The Rabbi was preparing to deliver his sermon for Rosh Hashanah. As he put his things together, leaders from all over the world were congregating only blocks away from his apartment, also getting ready to deliver their speeches at the United Nations. The Rabbi got his things in a bag—his sermon, and the shofar, which he would blow at the synagogue, a ritual for the Jewish new year. This shofar from Africa was special —a long, twisting, curving, horn of an antelope given to him as a gift.
The street outside his apartment building was teeming with police cars, policemen, policewomen, more police cars…you get the picture. If you live in New York near the U.N., you have to put up with heightened security every September when the General Assembly meets. No sooner had he stepped out, a cop stopped him. Now the Rabbi, if you know him, is a very regular looking American, as in white, as in Italian looks, as in a kind-looking face, just your usual-friendly-neighbor looks. The cop pointed to the protruding object in his bag—a twisty tube—and asked.
“What’s this in your bag?”
The Rabbi looked at the cop’s name badge; not a Jewish name, as in Cohen, Rosenberg, and tried to explain the Jewish ritual and the significance of the horn.
“Looks like a weapon,” the cop looked dubiously at the object.
“It’s a spiritual weapon,” the Rabbi quipped jokingly.
Well!
What do you think happened? What do you think could have happened? You are right. That is exactly what happened:
“Step aside, Sir,” the cop said. You can imagine the tone of his voice.
He proceeded to grill the Rabbi. And as the Rabbi later told me, ‘grilled me like a hamburger.’ “What did the cop ask you?” I said as I dug into my daal and aaloo gobi at the Indigo restaurant in mid-town Manhattan.
What is your name? Where were you born? Where do you live? What do you do? What is this ‘weapon’?
And what was going through the mind of the interrogator—the cop, that is—as the good Rabbi answered his questions.
I can only imagine:
Cop: Where do you live?
Rabbi: In this building. He points to the building.
Cop: Hmmm! He picked a place close to the United Nations.
Cop: What do you do?
Rabbi: I am a Rabbi.
Cop: Right! No kippah, no beard, Italian looks…and I am supposed to believe he is a Rabbi?
Cop: What is this weapon you are carrying?
Rabbi: A shofar.
Cop: Chauffer? Didn’t he just tell me that he was a Rabbi!
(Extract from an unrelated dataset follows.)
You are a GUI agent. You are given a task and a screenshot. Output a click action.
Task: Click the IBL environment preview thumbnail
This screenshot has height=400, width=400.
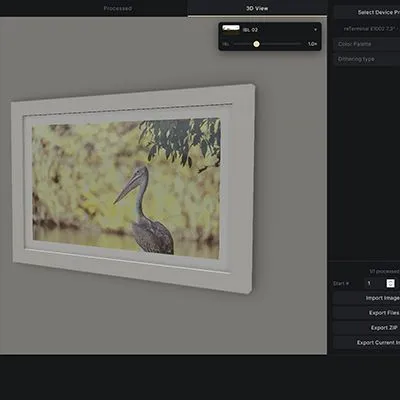[231, 29]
This is getting really suspicious.
Cop: I meant what is this thing in your bag?
Rabbi: It’s a horn.
Cop: This ain’t no horn. I know what a horn looks like.
Cop: What do you plan to do with this ‘horn’?
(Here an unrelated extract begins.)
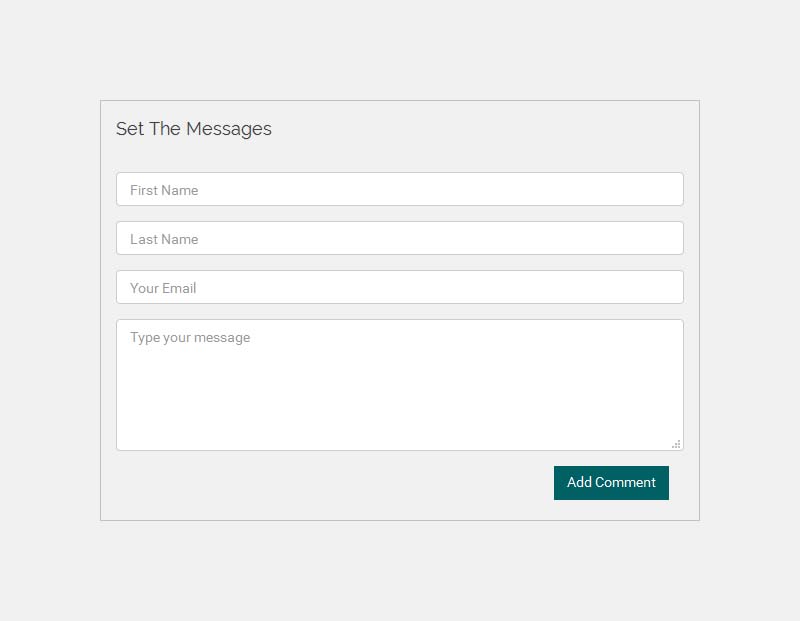This screenshot has width=800, height=621.
Task: Select the Your Email field
Action: [399, 287]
Rabbi: I will blow it at the synagogue…..
Cop: OMG! He is planning to blow up the synagogue.
The Rabbi seeing the look on the cop’s face knew exactly where this was going.
God must have felt bad for the Rabbi, for He sent down His angel. The Rabbi’s neighbor walked out of the building.
“Hi Rabbi,” she called out.
“Can you please tell the officer who I am,” the Rabbi called out.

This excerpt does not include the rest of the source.